From the data that follows, copy every line holding the string "Expand".

---- Listed entries

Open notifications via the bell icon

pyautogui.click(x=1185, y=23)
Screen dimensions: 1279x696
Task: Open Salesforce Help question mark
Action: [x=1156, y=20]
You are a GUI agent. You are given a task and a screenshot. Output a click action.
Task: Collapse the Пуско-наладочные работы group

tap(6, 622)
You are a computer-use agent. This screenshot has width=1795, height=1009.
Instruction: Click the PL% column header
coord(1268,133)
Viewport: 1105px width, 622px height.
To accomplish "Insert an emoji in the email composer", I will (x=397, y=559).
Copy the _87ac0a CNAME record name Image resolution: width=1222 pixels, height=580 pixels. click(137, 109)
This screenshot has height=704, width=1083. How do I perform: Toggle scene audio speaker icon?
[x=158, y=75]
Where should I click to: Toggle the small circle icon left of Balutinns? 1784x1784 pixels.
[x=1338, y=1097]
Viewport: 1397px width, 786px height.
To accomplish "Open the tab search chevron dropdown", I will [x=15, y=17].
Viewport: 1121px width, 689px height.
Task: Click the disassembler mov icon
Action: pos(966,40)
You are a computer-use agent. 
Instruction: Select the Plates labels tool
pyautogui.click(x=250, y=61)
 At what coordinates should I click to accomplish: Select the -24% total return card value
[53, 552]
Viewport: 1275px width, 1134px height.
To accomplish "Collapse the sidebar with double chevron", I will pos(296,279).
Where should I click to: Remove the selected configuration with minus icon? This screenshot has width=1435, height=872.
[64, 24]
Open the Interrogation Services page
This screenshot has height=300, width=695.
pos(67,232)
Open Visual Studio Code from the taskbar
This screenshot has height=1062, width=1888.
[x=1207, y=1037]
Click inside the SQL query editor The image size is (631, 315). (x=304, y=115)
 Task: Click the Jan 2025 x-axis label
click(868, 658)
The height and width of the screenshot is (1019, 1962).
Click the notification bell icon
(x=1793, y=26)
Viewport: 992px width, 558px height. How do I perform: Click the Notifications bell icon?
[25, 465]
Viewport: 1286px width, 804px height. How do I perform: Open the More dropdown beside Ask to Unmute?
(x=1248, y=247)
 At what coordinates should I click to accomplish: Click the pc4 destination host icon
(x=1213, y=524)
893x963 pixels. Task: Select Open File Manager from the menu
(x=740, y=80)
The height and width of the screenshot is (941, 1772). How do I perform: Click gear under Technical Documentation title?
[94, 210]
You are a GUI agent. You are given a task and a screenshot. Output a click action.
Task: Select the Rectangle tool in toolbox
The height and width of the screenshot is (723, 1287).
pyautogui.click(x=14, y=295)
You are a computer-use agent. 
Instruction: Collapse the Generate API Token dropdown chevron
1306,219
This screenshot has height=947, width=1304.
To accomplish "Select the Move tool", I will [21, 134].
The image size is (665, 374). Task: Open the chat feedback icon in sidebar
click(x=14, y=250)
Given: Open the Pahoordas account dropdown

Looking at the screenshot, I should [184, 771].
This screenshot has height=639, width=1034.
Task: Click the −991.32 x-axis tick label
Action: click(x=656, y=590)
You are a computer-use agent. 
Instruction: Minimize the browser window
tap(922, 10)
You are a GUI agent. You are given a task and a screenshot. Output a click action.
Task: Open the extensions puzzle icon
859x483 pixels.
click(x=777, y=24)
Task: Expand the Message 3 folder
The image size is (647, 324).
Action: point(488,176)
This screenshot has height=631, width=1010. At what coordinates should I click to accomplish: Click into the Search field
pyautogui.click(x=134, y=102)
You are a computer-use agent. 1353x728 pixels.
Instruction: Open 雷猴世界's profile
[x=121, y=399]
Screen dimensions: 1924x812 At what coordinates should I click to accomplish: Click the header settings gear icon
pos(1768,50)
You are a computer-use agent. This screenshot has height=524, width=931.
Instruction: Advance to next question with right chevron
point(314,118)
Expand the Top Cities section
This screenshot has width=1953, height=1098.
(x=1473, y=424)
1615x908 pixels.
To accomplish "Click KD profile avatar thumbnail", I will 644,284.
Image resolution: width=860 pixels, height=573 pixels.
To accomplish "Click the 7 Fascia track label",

--------

**Written solution:**
Task: Expand the Message 3 folder
Expand the Top Cities section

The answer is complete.